5. Oswald Cobblepot/The Penguin – Batman Returns (1992)
Played by Danny De Vito
While the villain that many fans would most associate with Tim Burton's Batman movies is probably Jack Nicholson's Joker in 1989's Batman, the follow-up delivered an even greater antagonist. In the hands of Danny De Vito, Penguin became a ranting, obese, terrifying maniac, who plans to kidnap the newborn babies of Gotham and drown them in the sewer. Batman Returns remains the darkest and strangest Batman movie to date, and Penguin is its perfect villain.
4. Annie Wilkes – Misery (1990)
Played by: Kathy Bates
Like many of the characters on this list, Annie Wilkes could easily have been a cartoonish madwoman were it not for the brilliance of the performance behind it. Annie Wilkes is the crazed villain of this classic Stephen King adaptation, who keeps her favourite author Paul Sheldon prisoner in her house while demanding he rewrite his latest novel for her. Bates rightly won an Oscar for her performance, which effortlessly moves from calm and rational to fearsome and unforgettably scary.
3. Agent Smith – The Matrix (1999)
Played by Hugo Weaving
Perhaps the coolest bad guy on this list, Hugo Weaving took a character that on paper could've been a bit boring and made him one of the most iconic villains of all time. With his calm demeanour, smooth voice, and amazing martial arts powers, Smith is a dark, relentless entity who will stop at nothing to maintain the Matrix.
2. Sheriff of Nottingham – Robin Hood: Prince Of Thieves (1991)
Played by Alan Rickman
It's still amazing to think that Alan Rickman was a relatively unknown stage actor when he took his first movie role in 1988 and delivered one of the all-time great movie villains--Die Hard's Hans Gruber. Three years later, he did the same for the next decade. In the hugely successful, star-studded retelling of the Robin Hood legend, Rickman absolutely steals the show as the smooth, sarcastic, combustible Sheriff of Nottingham. While Gruber was a tightly controlled performance, Rickman lets rip with this one, making sure that he is bigger, louder, and more awesomely villainous than anyone who has played the Sheriff before or after.

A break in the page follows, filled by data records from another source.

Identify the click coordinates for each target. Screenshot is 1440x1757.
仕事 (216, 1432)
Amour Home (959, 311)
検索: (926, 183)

1. Hannibal Lecter – Silence Of The Lambs (1991)
Played by Anthony Hopkins
Anthony Hopkins wasn't the first actor to play Hannibal Lecter on-screen. But as good as Brian Cox's performance in 1986's Manhunter was, it was Hopkins that defined the role. Lecter remains imprisoned for much of the movie, but while it's Buffalo Bill who carries out the movie's most graphic crimes, it's Hannibal the Cannibal who emerges as the movie's most terrifying villain. Hopkins is so calm and composed that it's a shock when we finally see him as the monster that we have been told about, stabbing and biting his way out of prison in one the most gruesomely ingenious escapes you'll ever see.